En mathématiques, et plus précisément en théorie des groupes, le groupe alterné de degré n, souvent noté An, est un sous-groupe distingué du groupe symétrique des permutations d'un ensemble fini à n éléments. Ce sous-groupe est composé des éléments produits d'un nombre pair de transpositions. Une transposition est une permutation φ réduite à l'identité sauf sur exactement 2 éléments a et b. Cette propriété implique que φ(a) = b et φ(b) = a.

Il existe un groupe alterné pour chaque groupe symétrique, donc pour chaque entier n supérieur ou égal à 2 et il se note habituellement An, parfois avec un «  \mathfrak A  » gothique qui le fait ressembler à un « U »). Le plus petit groupe alterné, A2, est trivial, A3 est cyclique d'ordre 3, le suivant est résoluble et, plus particulièrement, est produit semi-direct d'un groupe de Klein par un groupe cyclique d'ordre 3. À partir du groupe A5, les groupes alternés sont simples et deux à deux non isomorphes. La simplicité des groupes alternés, pour n supérieur ou égal à 5, possède comme conséquence le théorème d'Abel, stipulant qu'il ne peut exister d'expression générique par radicaux d'une équation algébrique de degré supérieur ou égal à 5.

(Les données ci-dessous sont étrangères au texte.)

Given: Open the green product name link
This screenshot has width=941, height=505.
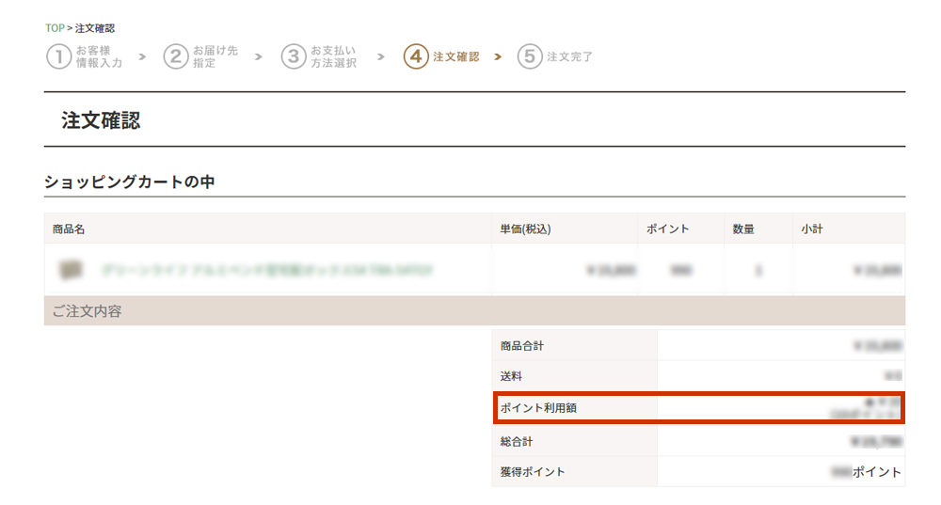Looking at the screenshot, I should [x=267, y=271].
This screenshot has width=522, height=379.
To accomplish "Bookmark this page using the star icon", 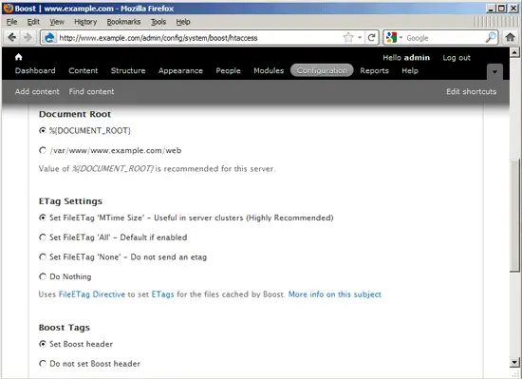I will tap(348, 37).
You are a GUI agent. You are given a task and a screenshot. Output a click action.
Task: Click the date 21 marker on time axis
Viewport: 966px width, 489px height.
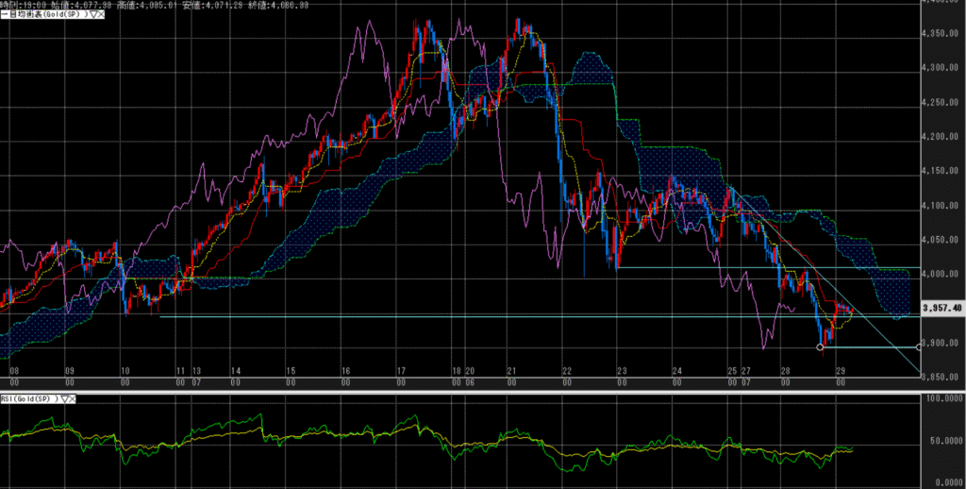coord(510,372)
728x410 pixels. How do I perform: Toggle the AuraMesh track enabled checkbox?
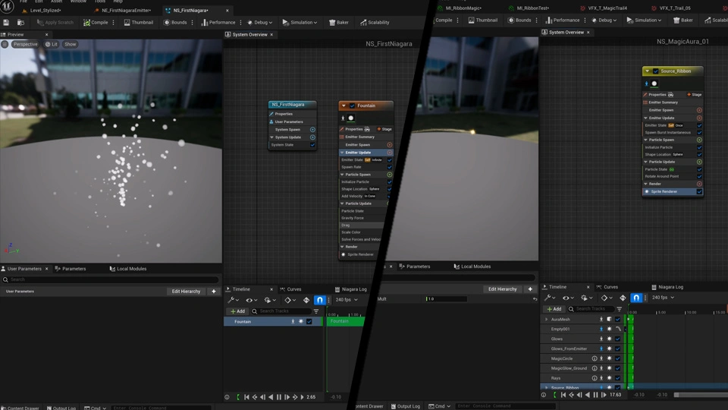pos(617,320)
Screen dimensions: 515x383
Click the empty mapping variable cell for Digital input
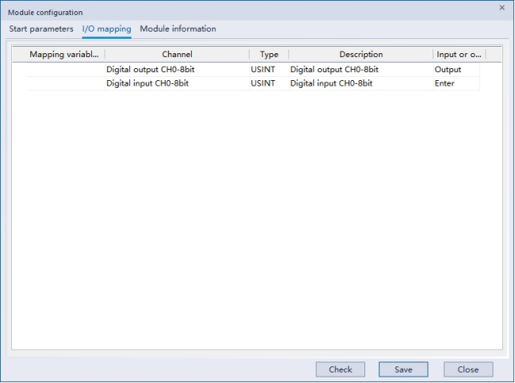point(65,83)
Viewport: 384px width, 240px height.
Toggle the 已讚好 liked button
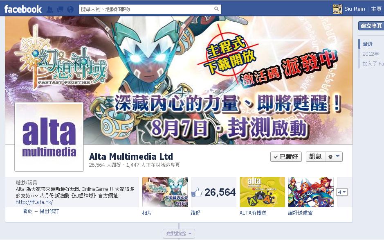click(286, 156)
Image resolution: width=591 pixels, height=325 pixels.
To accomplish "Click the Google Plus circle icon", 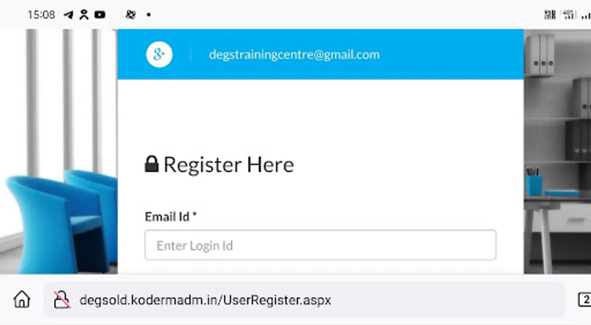I will [x=159, y=55].
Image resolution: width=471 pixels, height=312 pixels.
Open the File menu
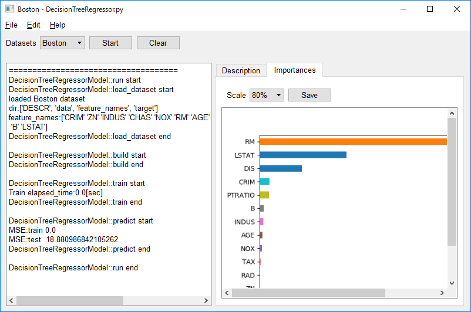tap(11, 25)
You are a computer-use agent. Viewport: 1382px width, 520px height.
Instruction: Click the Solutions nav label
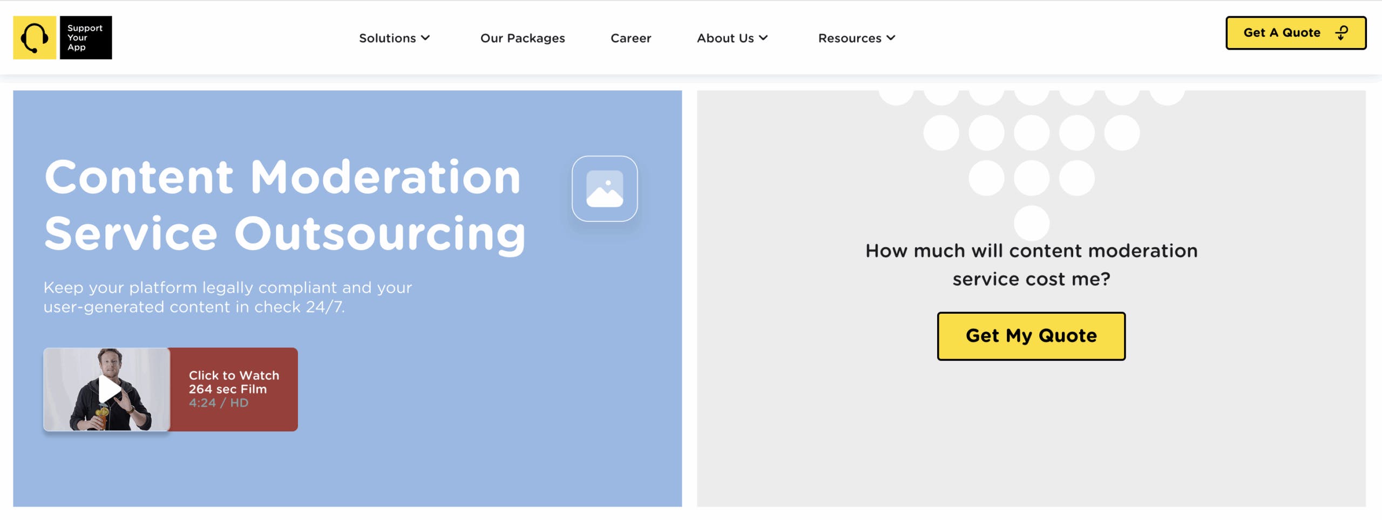point(387,38)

Le groupe alterné est la structure source de certains casse-tête mathématique comme le jeu de taquin ou le cube de Rubik. Les mouvements possibles dans les deux jeux cités sont des éléments d'un groupe alterné. Cette propriété permet de montrer qu'il n'est pas possible de permuter deux cases du taquin sans modifier le reste du jeu.

Les groupes alternés de degré 4 et 5 se représentent comme le groupe des rotations laissant invariant un polyèdre régulier, le tétraèdre pour A4 et le dodécaèdre ou encore l'icosaèdre pour A5.

Construction du groupe

Définition

Un résultat, à la base de la définition de la signature, stipule que le nombre de transpositions nécessaire pour décomposer une permutation donnée est toujours de même parité. Ainsi, le cycle (abc), qui transforme a en b, b en c et c en a peut se décomposer en deux transpositions (ab), puis (bc) ou encore en (ac) puis (bc) mais jamais en un produit d'un nombre impair de transpositions.

Définition —  Une permutation est dite paire lorsqu'elle se décompose en un nombre pair de transpositions. Dans le cas inverse, la permutation est dite impaire.

Cette définition est à l'origine de celle d'un groupe alterné.

Définition —  Le groupe alterné de degré n, noté An, est le sous-groupe des permutations paires de degré n.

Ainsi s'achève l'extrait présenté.